Don't Scroll Past Alphabet's Earnings -- Ahead of the Tape
July 27 2016 - 4:14PM
Dow Jones News
By Steven Russolillo
Google parent Alphabet Inc. excels at many things. One at which
it doesn't: playing Wall Street's expectations game.
Alphabet's earnings have fallen short of analysts' consensus
estimates in eight of the past 12 quarters. That includes its
earnings report in April, deemed such a disappointment that the
stock fell 5.4% the following session.
Yet Alphabet's march higher in recent years shows how
shortsighted such reactions can be. That bears remembering since
there is a lot to like about Alphabet that appears to be
underappreciated by the market ahead of Thursday's earnings
report.
Analysts polled by FactSet estimate second-quarter adjusted
earnings of $8.04 a share, up 15% from a year ago. Net revenue
excluding traffic acquisition costs is expected to have increased
17% to $16.9 billion.
Underneath those rosy figures is a solid core business. Google's
lucrative search-advertising business is humming along and it is
capitalizing on the shift from desktop to mobile use.
Furthermore, to the delight of some shareholders, Alphabet is
actually showing some spending restraint, at least by its own
standards. Paid clicks, which measure the number of clicks Google
gets on its ads, are forecast to have increased by 25% in the
second quarter from a year ago.
Google will likely get more than half of its advertising revenue
from mobile this year for the first time, according to data
provider eMarketer. And overall, it has cornered about one-third of
the global mobile-ad market, nearly double that of the
second-biggest player, Facebook Inc., eMarketer estimates.
This all comes as spending appears to be in check. Total
operating expenses were about 36% of net revenue in the first
quarter, in line with its average over the past few years. More
significantly, capital expenditure is expected at 15% of net
revenue this year, down from about 20% in 2014.

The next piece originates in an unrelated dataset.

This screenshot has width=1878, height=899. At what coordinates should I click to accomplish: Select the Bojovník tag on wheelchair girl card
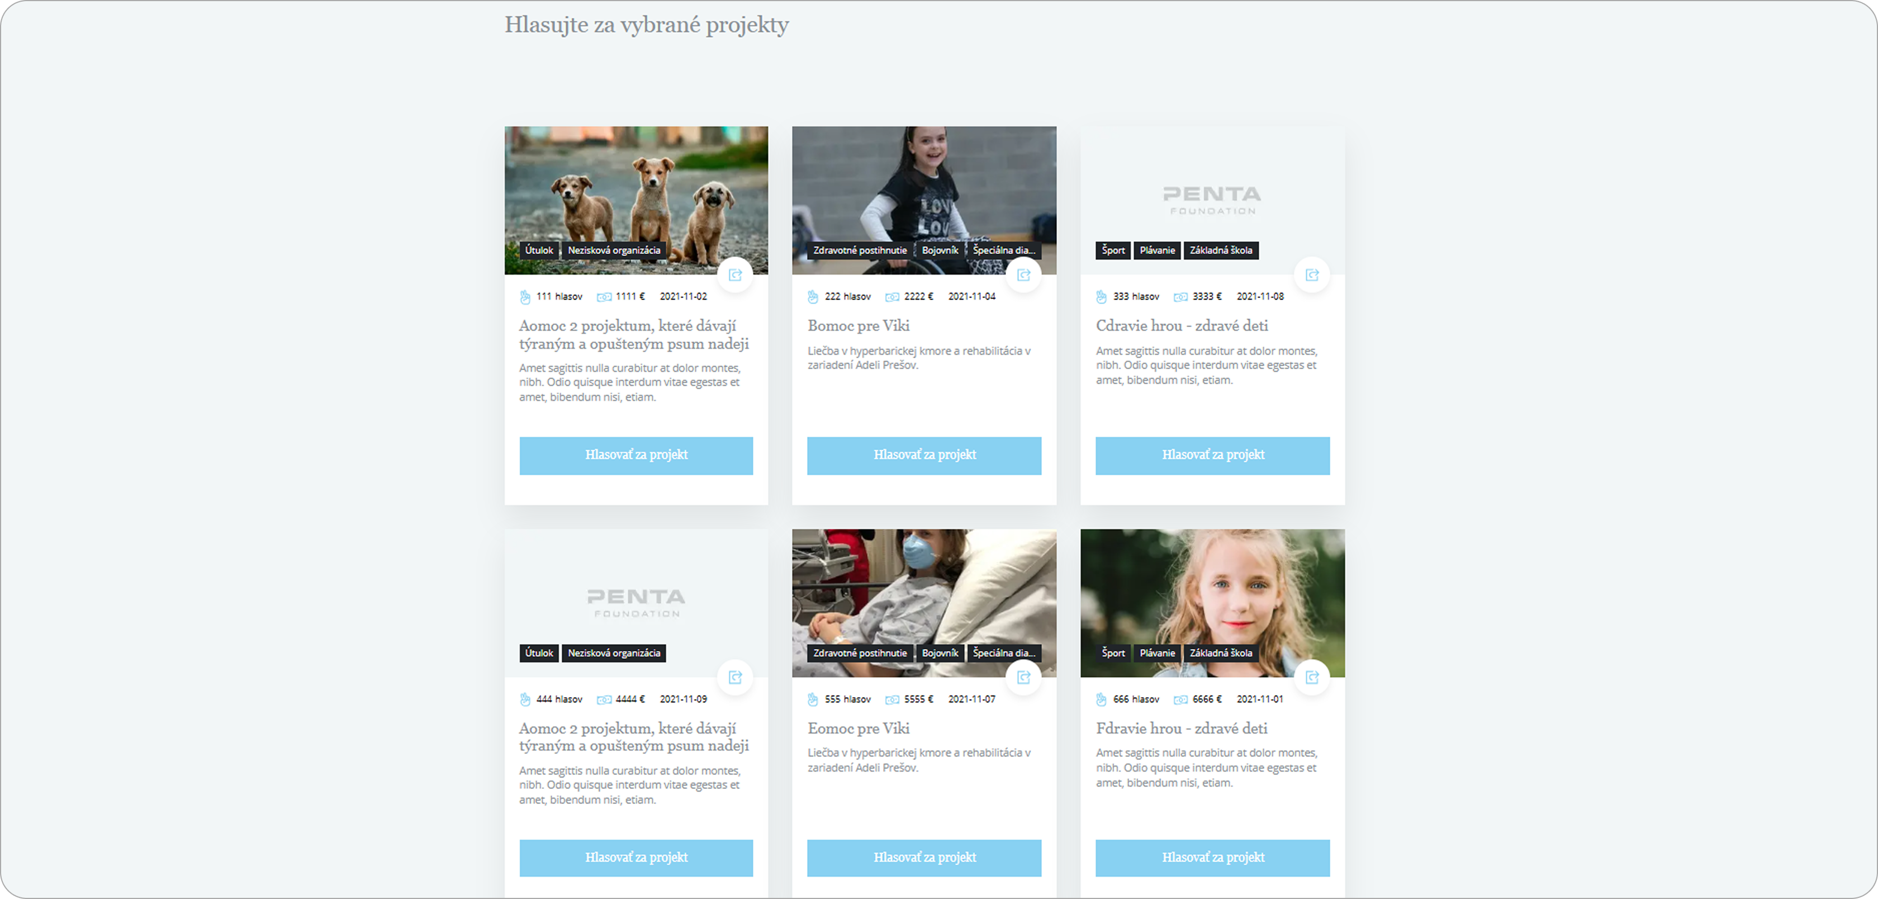point(940,250)
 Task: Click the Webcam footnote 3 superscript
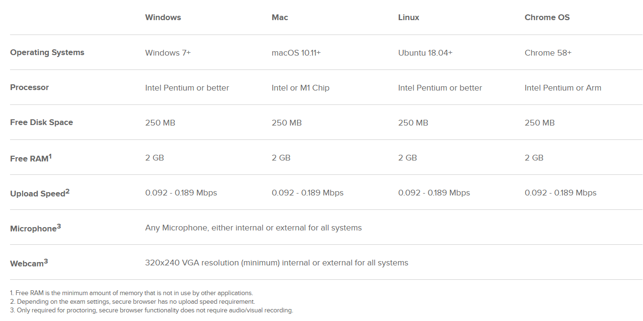[x=46, y=261]
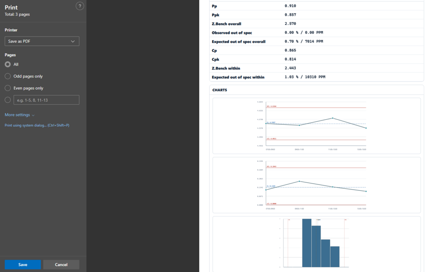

After so much talk of science projects such as driverless cars
and robots, that restraint may soon get investors' attention. After
a sharp rally in 2015, Alphabet has struggled this year relative to
rivals. Fetching just 20 times projected earnings over the next 12
months, its multiple is identical to the Nasdaq Composite and
cheaper than Facebook's.
This bet isn't such a moonshot after all.
(END) Dow Jones Newswires
July 27, 2016 15:59 ET (19:59 GMT)
Copyright (c) 2016 Dow Jones & Company, Inc.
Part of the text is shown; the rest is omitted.